Matthias Zurbriggen (15 May 1856 in Saas-Fee – 21 June 1917 in Geneva) was a Swiss mountaineer. He climbed throughout the Alps, the Andes, the Himalayas and New Zealand.

== Ascents ==
He made many first ascents, the best known of which is Aconcagua in Argentina, the highest peak outside of Asia, which he climbed alone on 14 January 1897, during an expedition led by Edward FitzGerald. During the same expedition Zurbriggen also made the first ascent of Tupungato with Englishman Stuart Vines.

He went with Martin Conway on his expedition to the Karakoram in 1892. He accompanied Charles Granville Bruce and Conway when they attempted Baltoro Kangri, on 25 August they reached a subsidiary summit which they named Pioneer Peak.
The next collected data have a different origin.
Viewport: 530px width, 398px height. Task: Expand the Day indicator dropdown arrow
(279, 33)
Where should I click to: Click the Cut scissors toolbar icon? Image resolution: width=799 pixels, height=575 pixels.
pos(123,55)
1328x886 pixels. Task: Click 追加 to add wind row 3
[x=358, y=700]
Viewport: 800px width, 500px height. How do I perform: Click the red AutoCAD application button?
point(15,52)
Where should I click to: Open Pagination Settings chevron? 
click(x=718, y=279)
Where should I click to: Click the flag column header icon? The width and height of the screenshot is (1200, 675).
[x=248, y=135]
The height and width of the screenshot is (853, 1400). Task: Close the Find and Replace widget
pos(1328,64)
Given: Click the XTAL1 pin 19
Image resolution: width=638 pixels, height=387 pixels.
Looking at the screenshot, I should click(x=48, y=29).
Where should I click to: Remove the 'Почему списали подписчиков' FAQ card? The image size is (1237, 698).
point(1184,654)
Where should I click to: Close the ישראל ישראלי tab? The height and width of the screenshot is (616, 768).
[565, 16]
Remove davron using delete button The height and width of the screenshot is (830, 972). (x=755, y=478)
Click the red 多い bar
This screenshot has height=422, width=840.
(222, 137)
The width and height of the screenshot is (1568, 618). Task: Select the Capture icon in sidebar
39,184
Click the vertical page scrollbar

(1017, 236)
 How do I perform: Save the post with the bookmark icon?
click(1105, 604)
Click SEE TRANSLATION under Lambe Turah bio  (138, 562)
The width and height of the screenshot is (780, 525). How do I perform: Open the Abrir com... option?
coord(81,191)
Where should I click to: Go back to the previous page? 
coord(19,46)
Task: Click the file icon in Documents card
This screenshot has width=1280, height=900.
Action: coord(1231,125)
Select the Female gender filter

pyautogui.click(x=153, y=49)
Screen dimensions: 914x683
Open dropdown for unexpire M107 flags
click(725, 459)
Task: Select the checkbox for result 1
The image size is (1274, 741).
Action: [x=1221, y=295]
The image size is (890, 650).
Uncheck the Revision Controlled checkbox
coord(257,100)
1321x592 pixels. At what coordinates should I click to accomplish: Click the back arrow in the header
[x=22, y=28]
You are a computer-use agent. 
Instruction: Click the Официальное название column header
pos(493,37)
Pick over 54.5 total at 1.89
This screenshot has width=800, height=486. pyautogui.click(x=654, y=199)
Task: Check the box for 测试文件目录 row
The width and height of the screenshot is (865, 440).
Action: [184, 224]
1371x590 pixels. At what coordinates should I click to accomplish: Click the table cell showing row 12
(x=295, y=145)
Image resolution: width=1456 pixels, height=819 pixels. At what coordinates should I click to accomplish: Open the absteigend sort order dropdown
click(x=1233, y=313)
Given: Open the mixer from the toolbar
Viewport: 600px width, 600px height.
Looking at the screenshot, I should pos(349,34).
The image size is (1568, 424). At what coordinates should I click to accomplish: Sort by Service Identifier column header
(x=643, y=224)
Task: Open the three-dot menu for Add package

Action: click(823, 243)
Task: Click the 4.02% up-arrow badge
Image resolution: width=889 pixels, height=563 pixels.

The barometer showed a height of 22600 ft which Conway optimistically rounded up to 23000 ft . However, Pioneer Peak has since been measured at only 6501 m.

The Zurbriggen Ridge on Aoraki / Mount Cook in New Zealand is named after him. On 14 March 1895, Zurbriggen made the first ascent of the ridge, the second ascent of the mountain and its first solo ascent. He missed the honour of claiming the first ascent of Mount Cook, which was achieved a few months earlier, on Christmas Day 1894 by a party of New Zealanders who were determined to prevent the first ascent being credited to a foreigner.

Fanny Bullock Workman and her husband engaged him as a guide for two of their Himalayan/Karakoram expeditions: in 1899 and 1902. They explored the Biafo Glacier and the unclimbed peaks around it.

Between the Workman expeditions he accompanied the Italian Prince Scipione Borghese on his trip to the Tian Shan in 1900 for an attempt on Khan Tengri. They passed through the northern regions of modern Kyrgyzstan, explored the Engilchek Valley and ascended a number of lower peaks but were unable to reach Khan Tengri.

== Personal life ==
His memoirs, From the Alps to the Andes: Being the Autobiography of a Mountain Guide, were published in 1899.

Later in life, his fortune declined. He lived his last decade in Geneva, as a vagrant in his home country, and was found hanged in Geneva in 1917, an apparent suicide.